The challenges of aligning the classroom curriculum with work done remotely was cited as one of a number of workload pressures on teachers and schools. Others included the need to cover staff absences, with many headteachers reporting that they were taking classes to provide cover, in addition to their leadership duties. There are frustrations too with the shifting guidelines that schools are required to follow. It is clear that senior leaders across the board are working more intensively than ever, and showing remarkable resilience.

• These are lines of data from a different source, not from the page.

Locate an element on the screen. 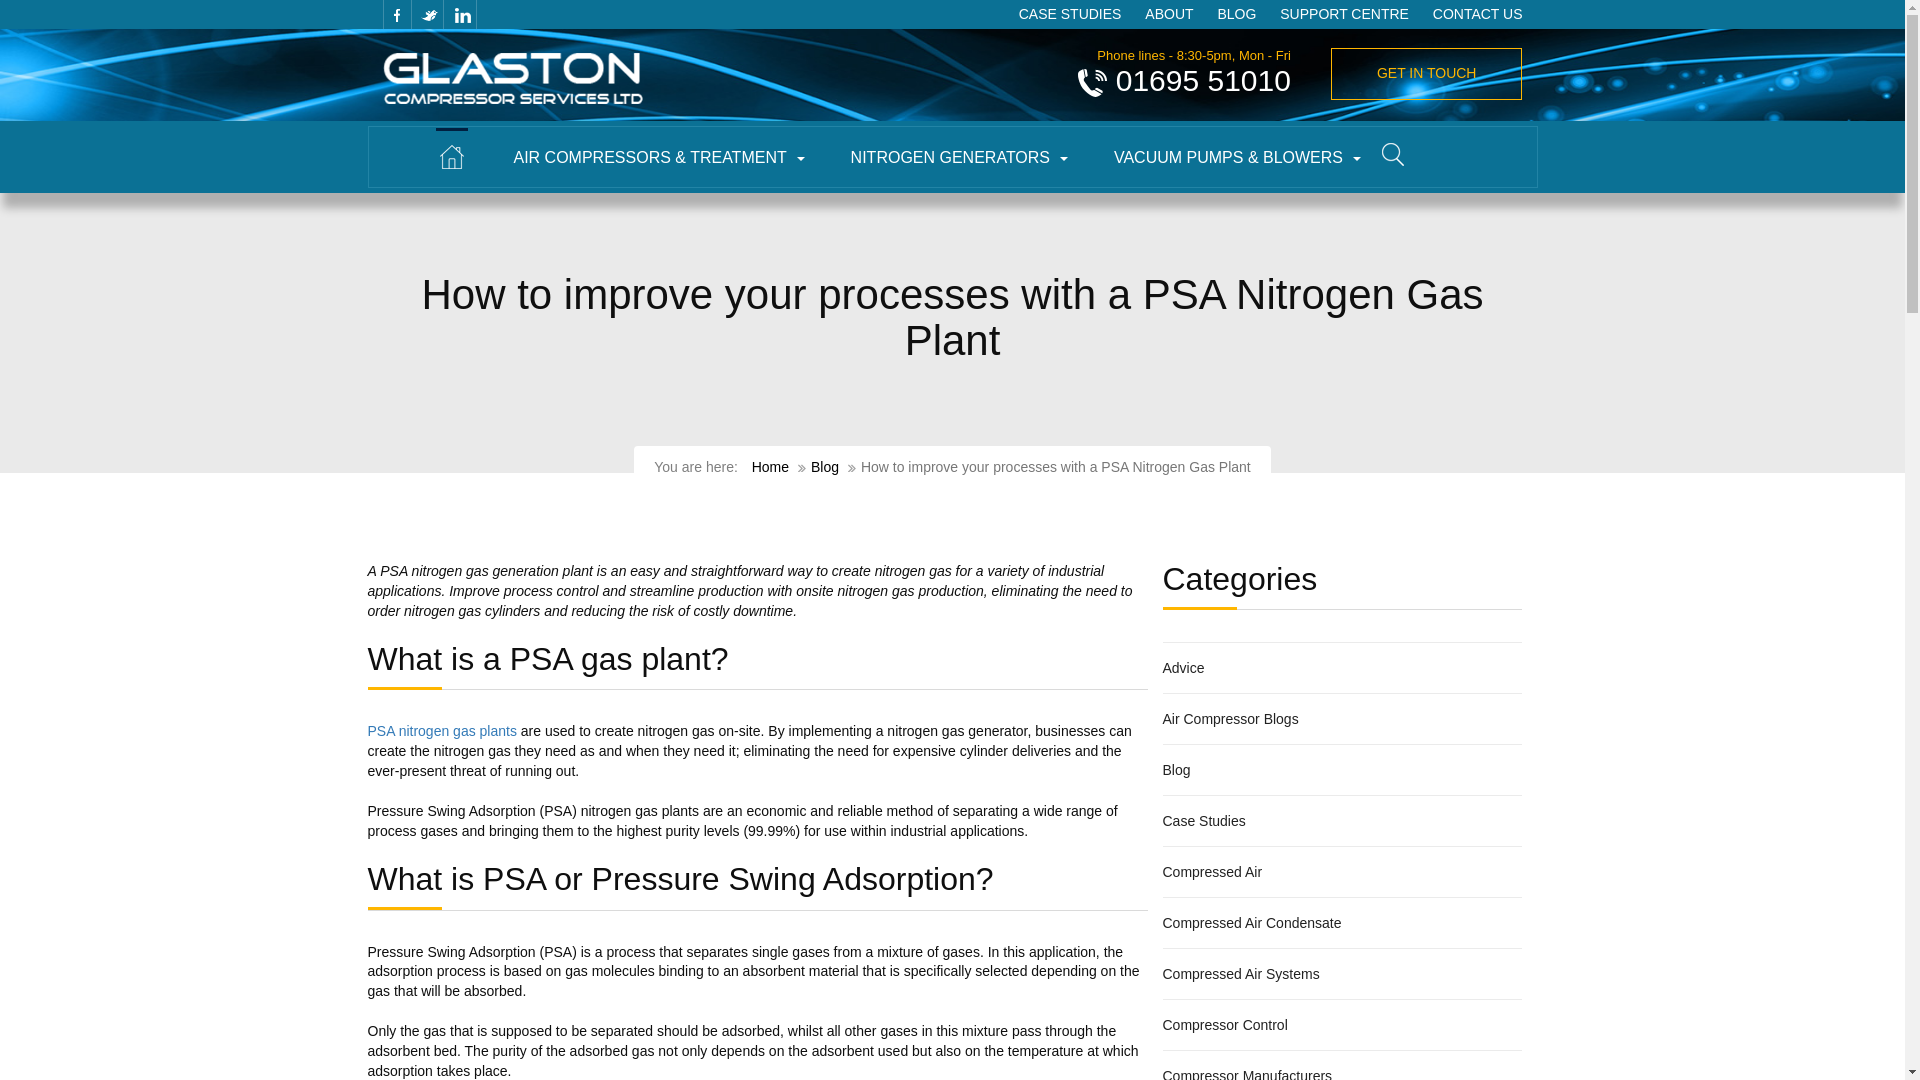 The height and width of the screenshot is (1080, 1920). CASE STUDIES is located at coordinates (1070, 14).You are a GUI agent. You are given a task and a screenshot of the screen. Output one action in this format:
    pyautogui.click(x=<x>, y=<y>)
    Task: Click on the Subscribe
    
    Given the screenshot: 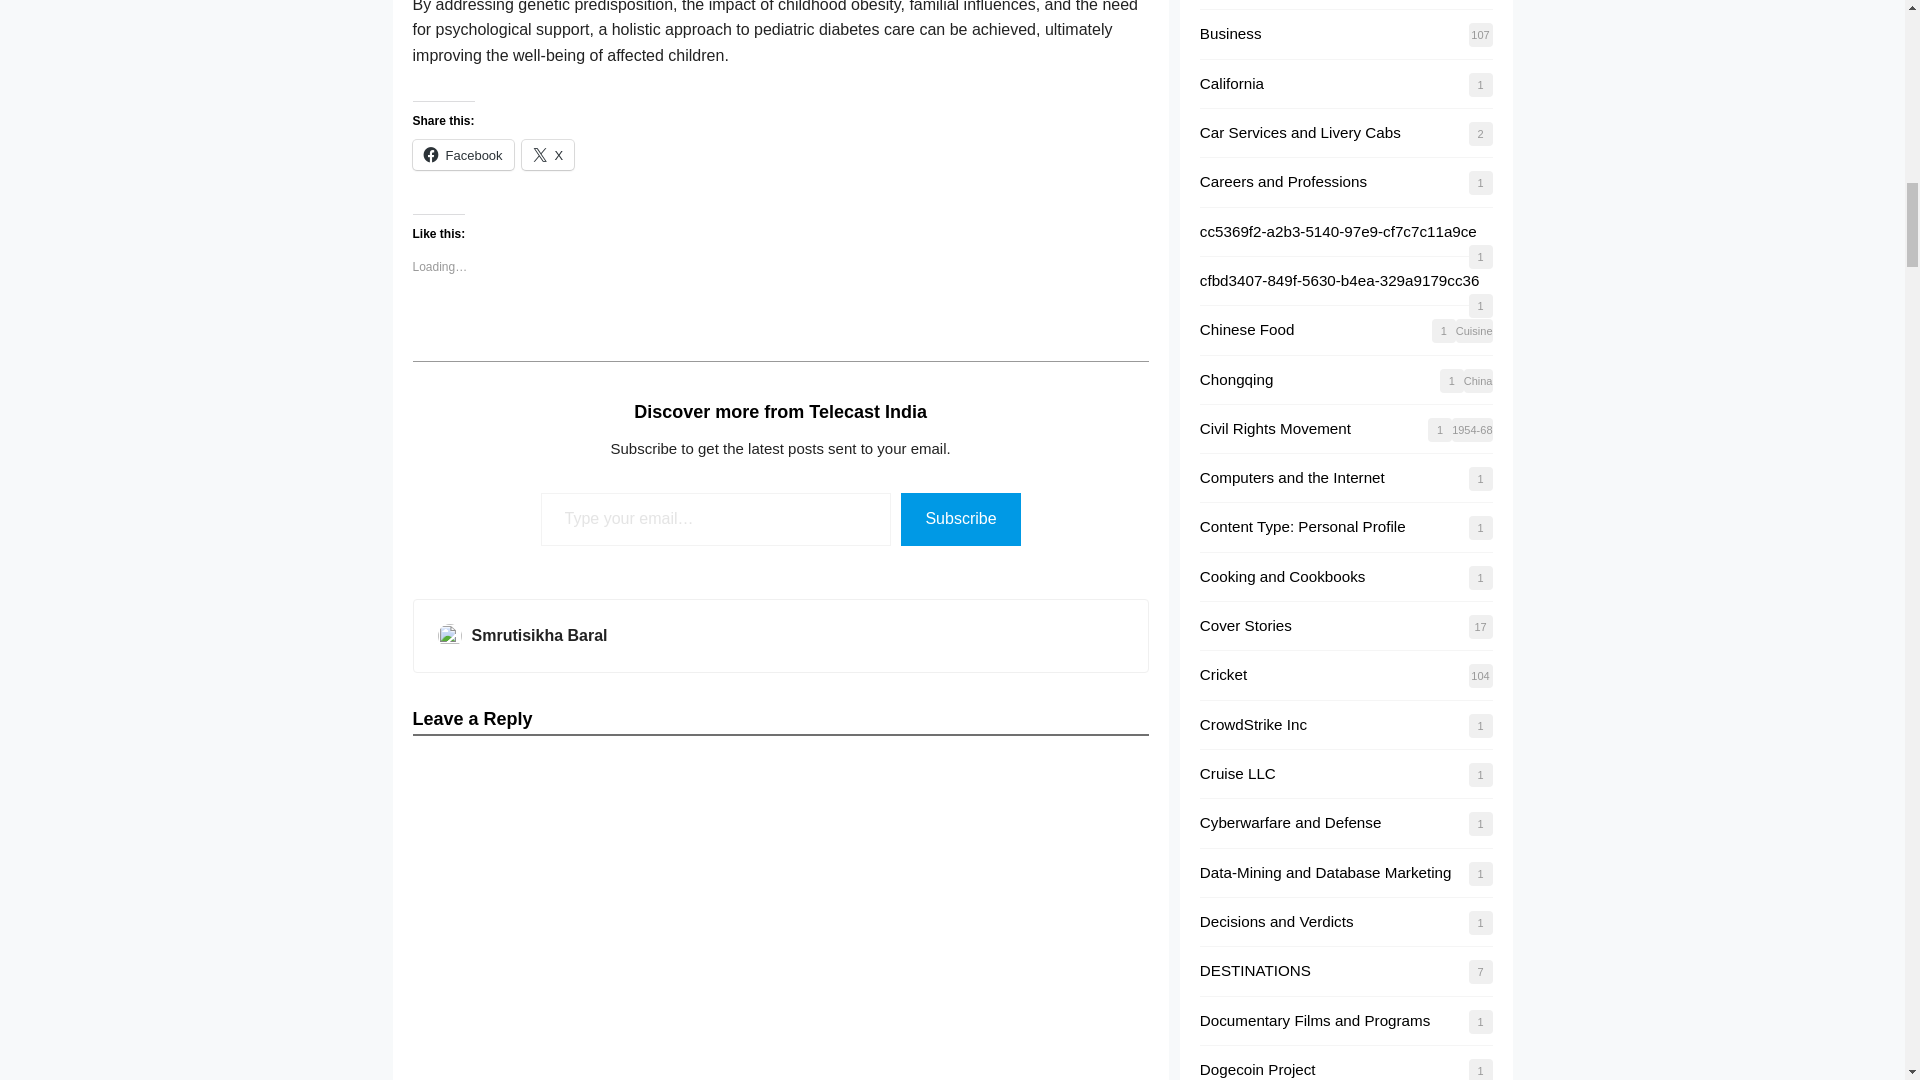 What is the action you would take?
    pyautogui.click(x=960, y=519)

Budgets, as ever, are clearly on the minds of leaders across education and social care. Covering for staff absences and maintaining enhanced cleaning regimes are budgetary pressures most affecting schools and children’s homes; these are compounded in early years and further education by concerns over income streams. Local authorities are also feeling the financial squeeze, particularly in relation to supporting vulnerable families and the costs of placements for looked after children. And not all systemic issues are financial. The availability of support and services for children with SEND is a perennial issue, as is sufficiency in the care system. Added to that, the pandemic has led to backlogs in the family courts, which can leave children at risk for longer or conversely, slow them down from moving to a permanent home. These are thorny issues for policymakers to deal with in good times; they have added gravity now.
We have now entered a second national lockdown. This time, at least, schools, colleges and nurseries are to remain open. That is very good news indeed. The impact of school closures in the summer will be felt for some time to come – and not just in terms of education, but in all the ways they impact on the lives of young people. As it was in the first lockdown, the work of teachers, social workers and carers, with the support of parents, will again be critical to the future success and happiness of our children. Our visits will continue remotely – and we will report again in December.